I agree that what were once bells and whistles are now essential to the
kind of search interface we need to build. My sense is that Lucene has
the machinery to do just about everything you need in a good modern
search interface, but it's up to the implementation to put all the
pieces together.


-----Original Message-----
From: Code for Libraries [mailto:[log in to unmask]] On Behalf Of
K.G. Schneider
Sent: Tuesday, May 30, 2006 9:16 PM
To: [log in to unmask]
Subject: Re: [CODE4LIB] fun with kinosearch

> I'm not sure where stemming comes in (does Lucene do this?), it seems
> faceted browsing could be handled by something like Carrot2.  Rumor
> has it Solr has faceting support somewhere, as well.  At least,
> according to the 9s project.
> -Ross.

Lucene doesn't have native stemming; it does do fuzzy search, but you
don't want that. (Trussssssst me, through a funky series of events I
recently evaluated Lucene with fuzzy search enabled, and it was
bizarre.) Lucene is used as a building block for other search engines.
It does support quite a few capabilities.
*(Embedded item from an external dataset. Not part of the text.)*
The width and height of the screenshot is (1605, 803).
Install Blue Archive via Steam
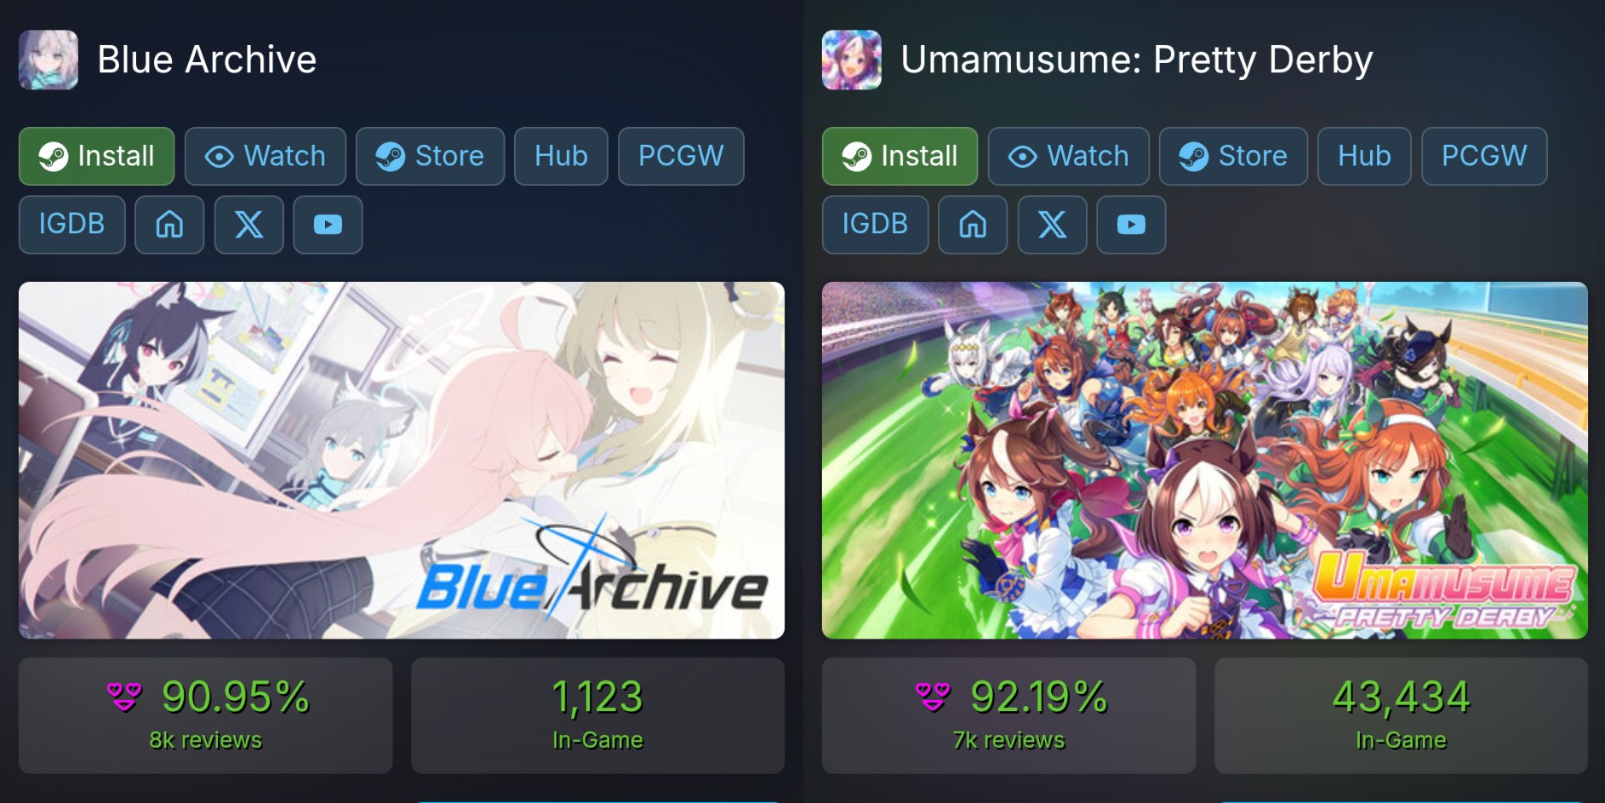coord(97,157)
I have seen it used in
conjunction with the Porter stemming algorithm and with spell-checkers
of various flavors.

But again--and probably only because I have been testing search engines
for several months and am starting to get a little cabin fever--I want
to clarify that I'm not piling on the fact that Kino can't do it all. As
a component, it could be great, and that it's in a Perl is a biggy. I
(awkwardly) addressing my concern that some fundamental search
capabilities appeared to have been labeled "creeping featureitis." I
would just be careful about that kind of terminology. I doubt Eric meant
anything seriously by it. I just know the long uphill battle it can be
to provide quality search, and I wouldn't want someone as distinguished
as Eric quoted in support of compromising the user experience.